Abstract
Region-based association analysis is a more powerful tool for gene mapping than testing of individual genetic variants, particularly for rare genetic variants. The most powerful methods for regional mapping are based on the functional data analysis approach, which assumes that the regional genome of an individual may be considered as a continuous stochastic function that contains information about both linkage and linkage disequilibrium. Here, we extend this powerful approach, earlier applied only to independent samples, to the samples of related individuals. To this end, we additionally include a random polygene effects in functional linear model used for testing association between quantitative traits and multiple genetic variants in the region. We compare the statistical power of different methods using Genetic Analysis Workshop 17 mini-exome family data and a wide range of simulation scenarios. Our method increases the power of regional association analysis of quantitative traits compared with burden-based and kernel-based methods for the majority of the scenarios.
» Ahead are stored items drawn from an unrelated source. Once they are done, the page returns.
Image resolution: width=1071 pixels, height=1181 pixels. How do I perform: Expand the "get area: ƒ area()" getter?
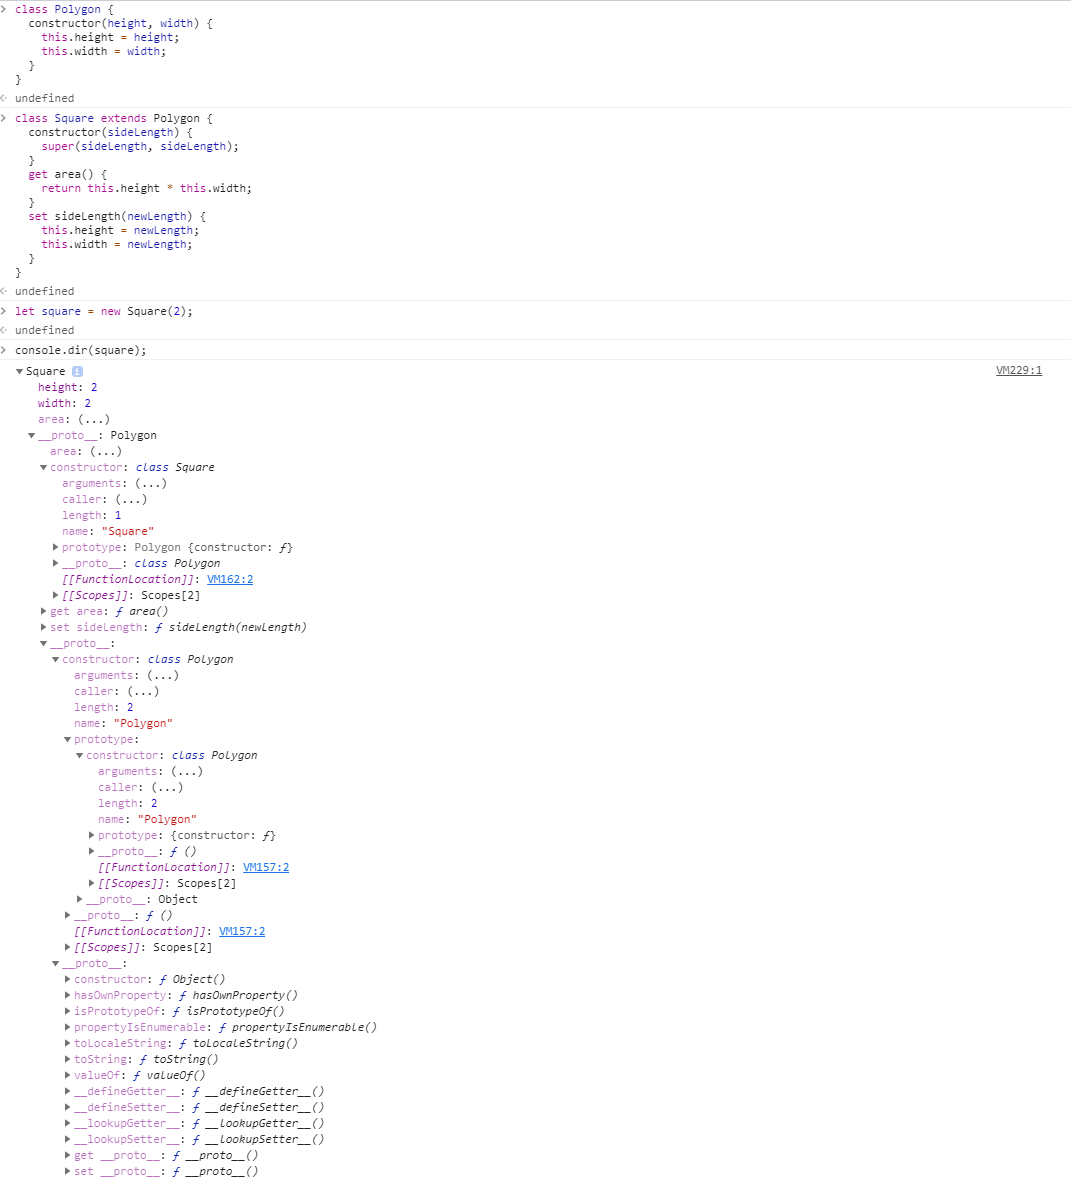[x=44, y=612]
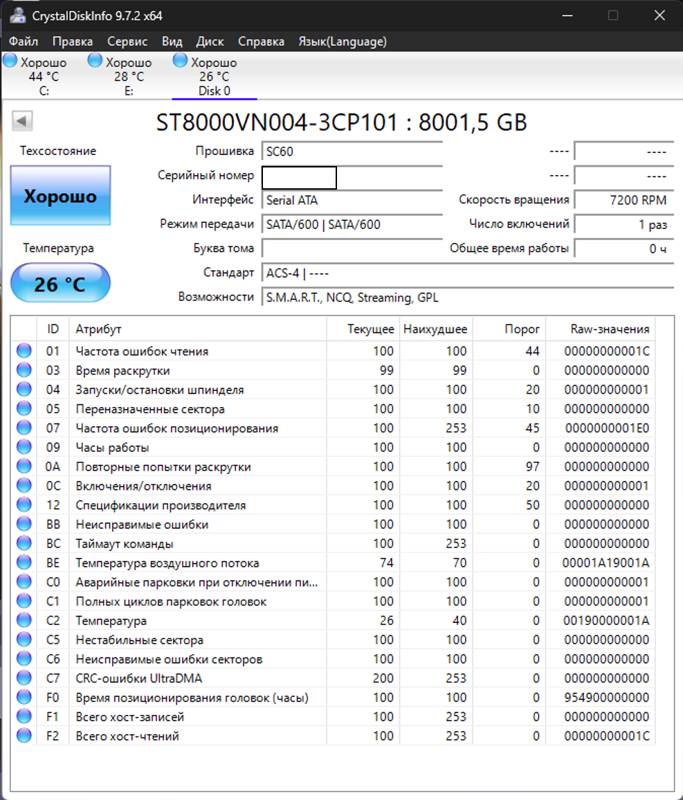Click the status orb for Переназначенные сектора
Viewport: 683px width, 800px height.
[24, 409]
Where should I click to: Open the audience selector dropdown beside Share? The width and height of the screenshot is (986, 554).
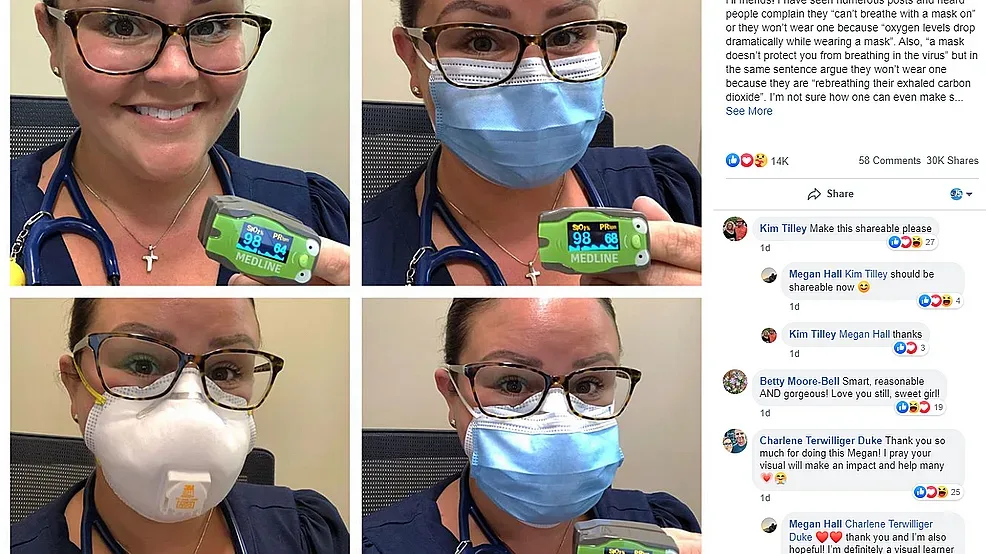[961, 194]
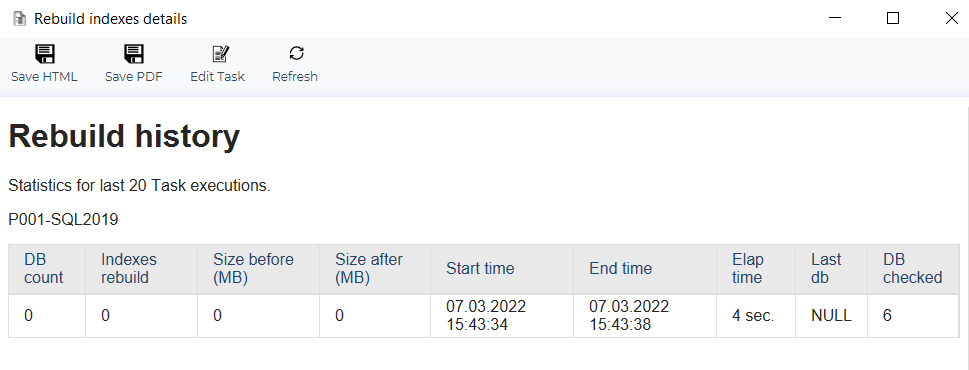The width and height of the screenshot is (969, 370).
Task: Click the document icon in the title bar
Action: pos(20,19)
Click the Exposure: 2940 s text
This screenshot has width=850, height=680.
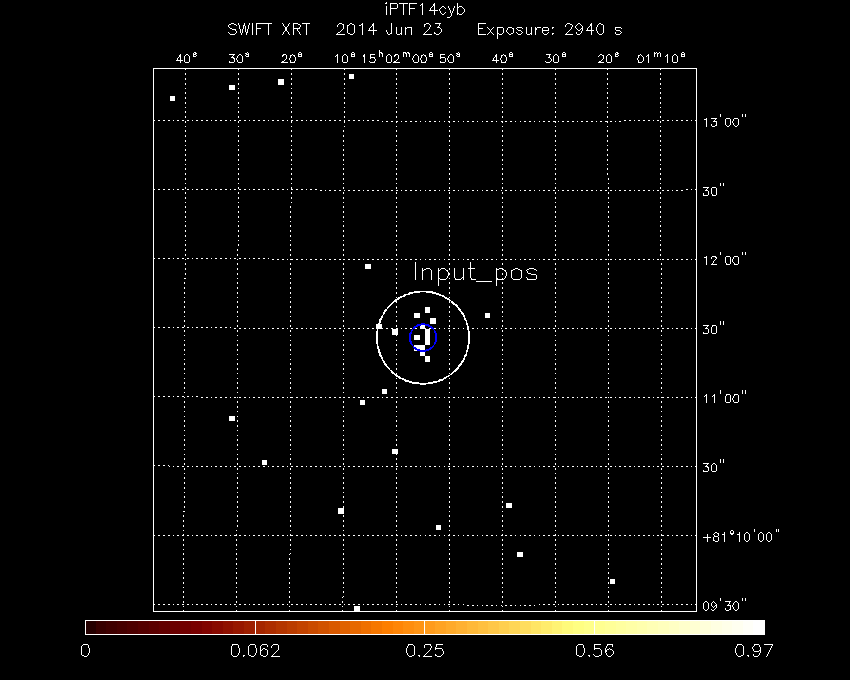[548, 29]
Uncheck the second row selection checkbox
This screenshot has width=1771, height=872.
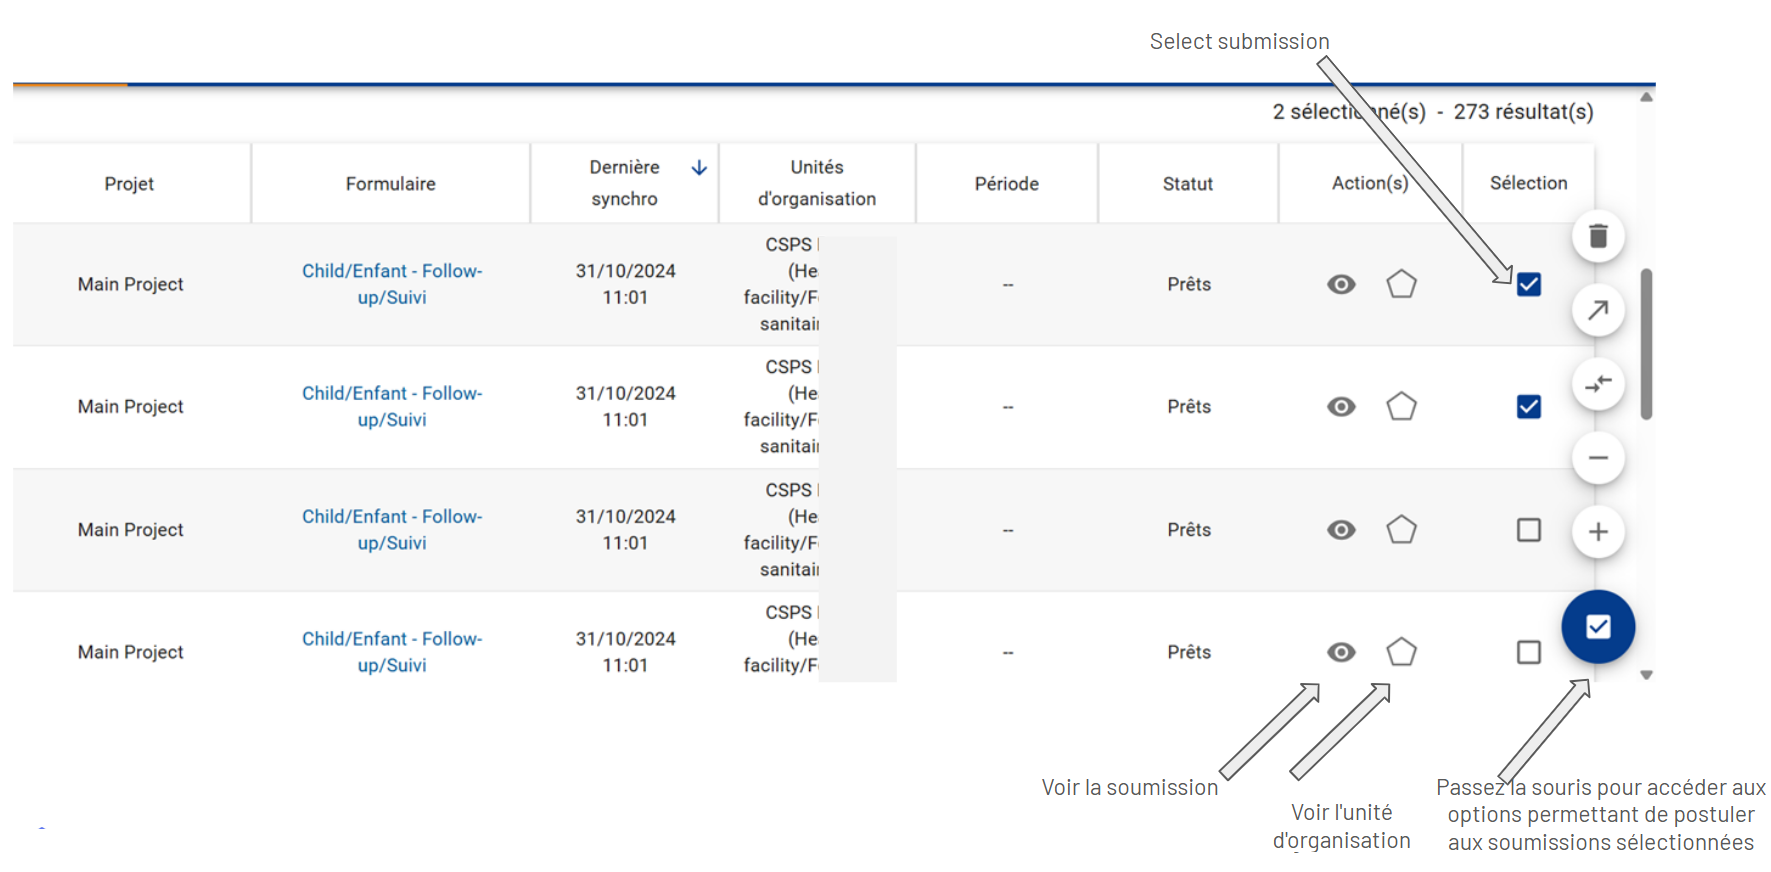tap(1528, 407)
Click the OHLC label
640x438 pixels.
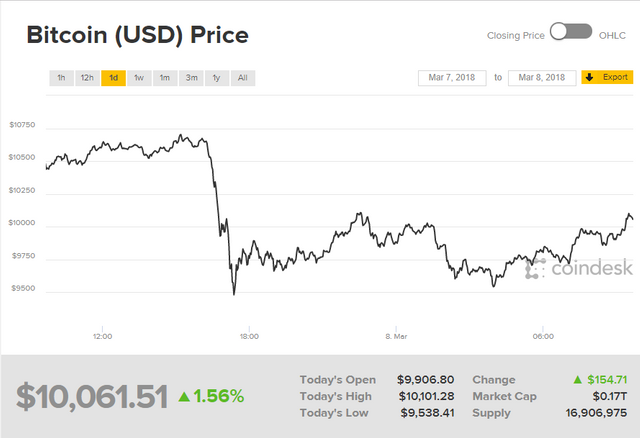tap(612, 35)
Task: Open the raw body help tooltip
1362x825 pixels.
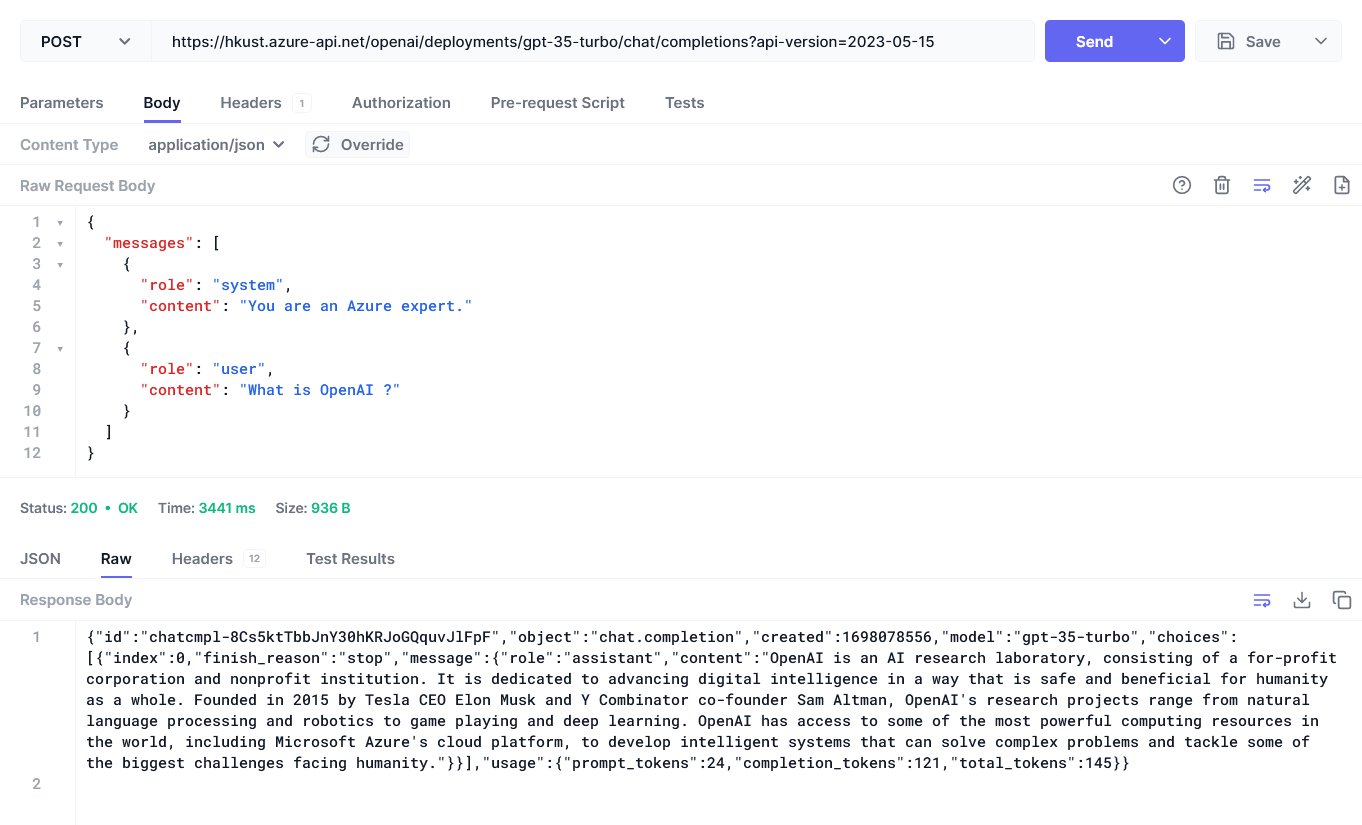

In addition, we estimate the statistical power of our method using regions with small number of genetic variants, and show that our method retains its advantage over burden-based and kernel-based methods in this case as well. The new method is implemented as the R-function ‘famFLM’ using two types of basis functions: the B-spline and Fourier bases. We compare the properties of the new method using models that differ from each other in the type of their function basis. The models based on the Fourier basis functions have an advantage in terms of speed and power over the models that use the B-spline basis functions and those that combine B-spline and Fourier basis functions. The ‘famFLM’ function is distributed under GPLv3 license and is freely available at http://mga.bionet.nsc.ru/soft/famFLM/.
Highlights
Despite the massive success of genome-wide association studies (GWAS), a significant part of the heritability of quantitative traits remains unexplained
The statistical methods based on single genetic variant association tests commonly used in GWAS are underpowered for rare variants due to their uncommon occurrence
We have not seen a difference between models that use the functional data analysis (FDA) approach for the beta-smoothing function (BSF) only and for both the genetic variant functions (GVFs) and the BSF
Summary
Despite the massive success of genome-wide association studies (GWAS), a significant part of the heritability of quantitative traits remains unexplained. Studying the role of rare genetic variants in the etiology of complex traits may solve the problem of missing heritability [1]. Region-Based Association Test under Functional Linear Models progress in whole-exome and whole-genome sequencing technologies provides new opportunities for detecting rare variants that control complex traits. The statistical methods based on single genetic variant association tests commonly used in GWAS are underpowered for rare variants due to their uncommon occurrence. The statistical power of association analysis is expected to increase when genetic variants in a region of interest are tested simultaneously, instead of separately [2, 3]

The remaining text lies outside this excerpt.